I got an equirectangular map from Wikipedia. (Equirectangular seems to be the most commonly used projection for sphere mapping…)

To test out the approach, I opened up Inkscape and roughly traced the map using only straight lines. (Straight lines because I wanted just the shape defining vertices). I then opened up the generated SVG in a text-editor and extracted the path data. See rawishCoords.js.
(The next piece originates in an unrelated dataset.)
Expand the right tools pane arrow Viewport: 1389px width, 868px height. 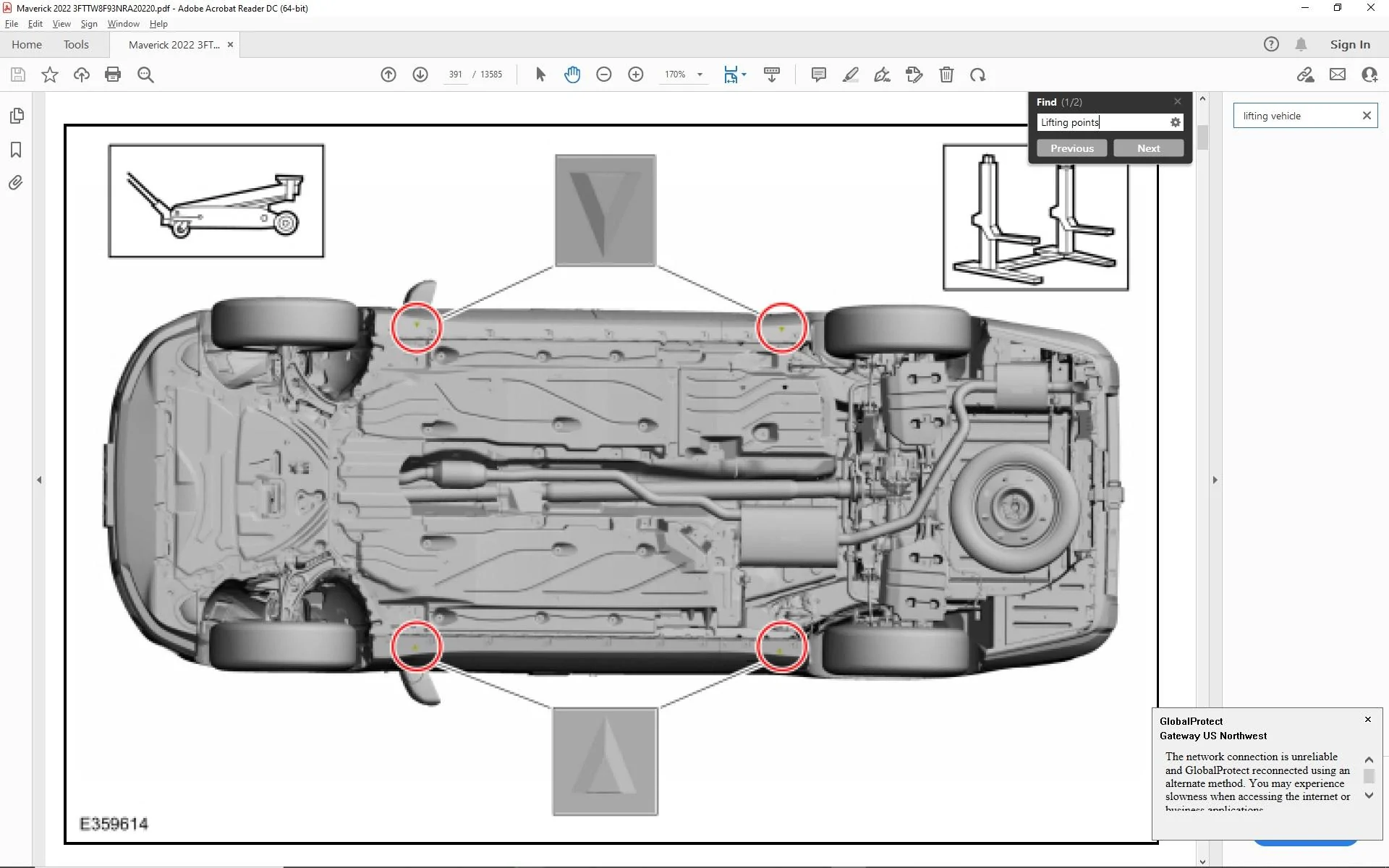pos(1215,480)
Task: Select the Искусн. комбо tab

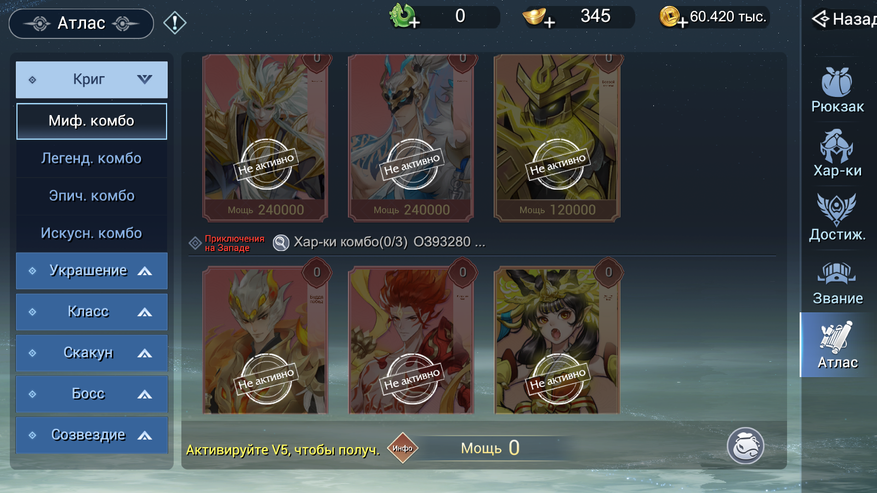Action: [x=91, y=233]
I then used a bit of regex to isolate the vertices. And redrew the map using HTML Canvas and the extracted coordinates to make sure the regex worked. See it in action here


//get pts from d (path)
var myRe = /(-?\d+[\.\d+]*)/g;   //rubular

for( var j = 0; j < rawishCoords.length; j++ ){

    // get coords
    var s = rawishCoords[j].d;
    var coords = s.match( myRe );

    // convert from relative to absolute
    var x0 = 0, y0 = 0;
    var coords2 = [];
    for( var i = 0; i < coords.length; i += 2 ){
        x0 += parseFloat( coords[i] );
        y0 += parseFloat( coords[i+1] );
        coords2.push(x0);
        coords2.push(y0);
    }
    rawishCoords[j].coords = coords2;

    // draw on canvas as test...
    ctx.beginPath();
    ctx.moveTo( coords[0], coords[1] );
    for ( var i = 0; i < coords2.length; i += 2 ){      
        ctx.lineTo( coords2[i], coords2[i+1] );
    }
    ctx.closePath();
    ctx.stroke();
}

I then applied Altered Qualia’s 3d transform code to change the 2d coordinates to 3d. And chucked them into Three.js. See it in action here (drag your mouse a bit to see the points and rotate the sphere)

Why do all this?

Why not just map an image/texture? Why bother with SVGs and regex to get the country coordinates? My thinking is that somehow knowing the coordinates of each country will be useful for identifying which country the mouse is over when a user clicks. (Maybe I can convert the 3d mouse coordinates to 2d and use SVG’s built-in mouseover/click detection methods for bounded regions… )

Also, I wish to use extrusion of the countries themselves to illustrate the data…which would not be possible if using a simple texture map. Also, particles are cool!